Bases: SingleObjectiveBenchmarkProblem

classmethod from_datasets(name: str, num_trials: int, train_set: Dataset, test_set: Dataset, infer_noise: bool = True) PyTorchCNNBenchmarkProblem[source]
infer_noise: bool
name: str
num_trials: int
optimal_value: float
optimization_config: OptimizationConfig
runner: Runner
search_space: SearchSpace
tracking_metrics: List[Metric]
class ax.benchmark.problems.hpo.pytorch_cnn.PyTorchCNNMetric(infer_noise: bool = True)[source]

Bases: Metric

fetch_trial_data(trial: BaseTrial, **kwargs: Any) Result[Data, MetricFetchE][source]

Fetch data for one trial.

class ax.benchmark.problems.hpo.pytorch_cnn.PyTorchCNNRunner(name: str, train_set: Dataset, test_set: Dataset)[source]

Bases: Runner

class CNN[source]

Bases: Module

forward(x)[source]

Defines the computation performed at every call.

Should be overridden by all subclasses.

Note

Although the recipe for forward pass needs to be defined within this function, one should call the Module instance afterwards instead of this since the former takes care of running the registered hooks while the latter silently ignores them.

training: bool
poll_trial_status(trials: Iterable[BaseTrial]) Dict[TrialStatus, Set[int]][source]

Checks the status of any non-terminal trials and returns their indices as a mapping from TrialStatus to a list of indices. Required for runners used with Ax Scheduler.

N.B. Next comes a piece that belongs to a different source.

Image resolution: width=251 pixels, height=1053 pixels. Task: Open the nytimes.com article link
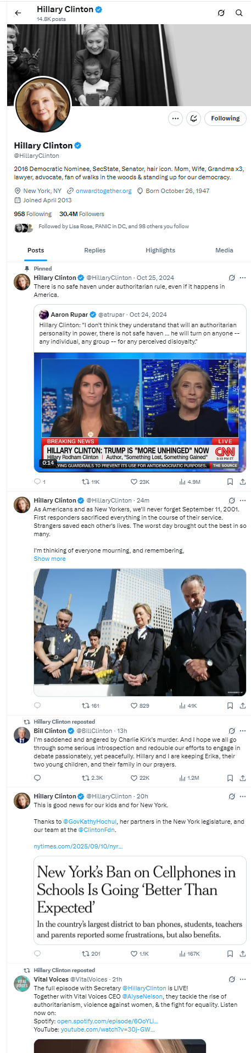click(x=78, y=846)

NOTE: Does not need to handle waiting between polling calls while trials are running; this function should just perform a single poll.

Parameters:

trials – Trials to poll.

Returns:

A dictionary mapping TrialStatus to a list of trial indices that have the respective status at the time of the polling. This does not need to include trials that at the time of polling already have a terminal (ABANDONED, FAILED, COMPLETED) status (but it may).

run(trial: BaseTrial) Dict[str, Any][source]

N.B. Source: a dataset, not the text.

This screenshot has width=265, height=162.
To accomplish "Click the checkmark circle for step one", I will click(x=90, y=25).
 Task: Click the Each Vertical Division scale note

Deploys a trial based on custom runner subclass implementation.

Parameters:

trial – The trial to deploy.

Returns:

Dict of run metadata from the deployment process.

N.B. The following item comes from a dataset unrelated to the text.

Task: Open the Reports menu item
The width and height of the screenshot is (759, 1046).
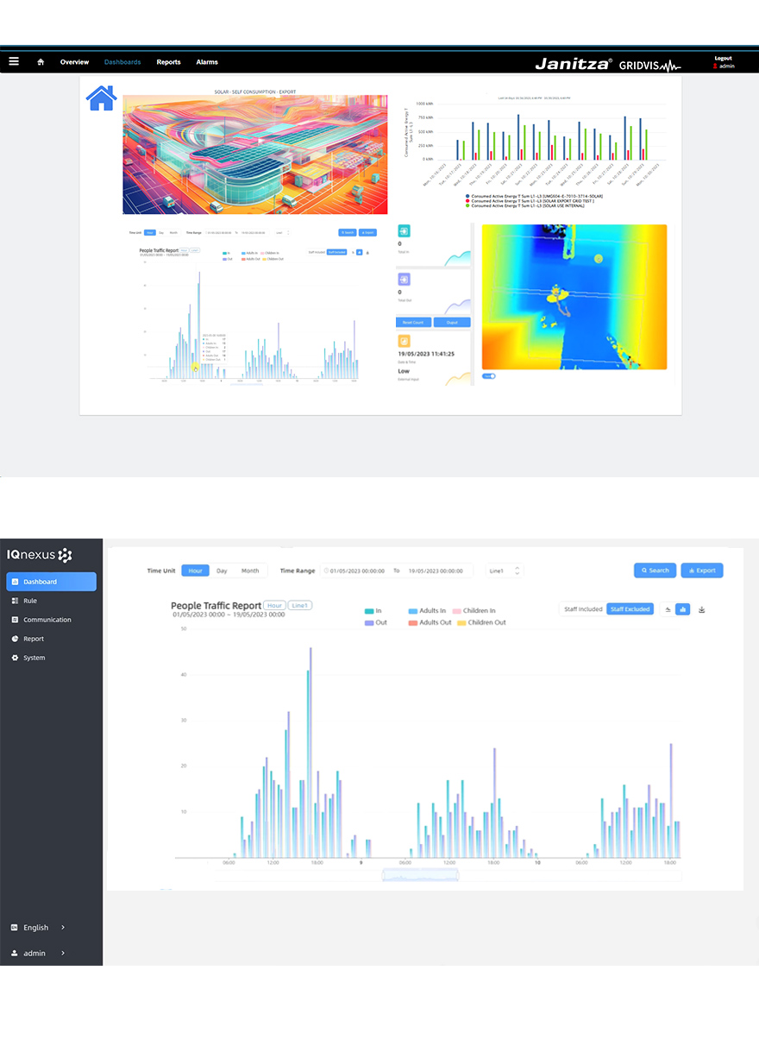Action: 168,62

train_and_evaluate(lr: float, momentum: float, weight_decay: float, step_size: int, gamma: float) float[source]

Benchmark Problems PyTorchCNN TorchVision

class ax.benchmark.problems.hpo.torchvision.PyTorchCNNTorchvisionBenchmarkProblem(optimal_value: float, **kwargs: Any)[source]

Bases: PyTorchCNNBenchmarkProblem

classmethod from_dataset_name(name: str, num_trials: int, infer_noise: bool = True) PyTorchCNNTorchvisionBenchmarkProblem[source]
infer_noise: bool
name: str
num_trials: int
optimal_value: float
optimization_config: OptimizationConfig
runner: Runner
search_space: SearchSpace
tracking_metrics: List[Metric]
class ax.benchmark.problems.hpo.torchvision.PyTorchCNNTorchvisionRunner(name: str, train_set: Dataset, test_set: Dataset)[source]

Bases: PyTorchCNNRunner

A subclass to aid in serialization. This allows us to save only the name of the dataset and reload it from TorchVision at deserialization time.

classmethod deserialize_init_args(args: Dict[str, Any]) Dict[str, Any][source]

Given a dictionary, deserialize the properties needed to initialize the object. Used for storage.

classmethod serialize_init_args(obj: Any) Dict[str, Any][source]

Serialize the properties needed to initialize the object. Used for storage.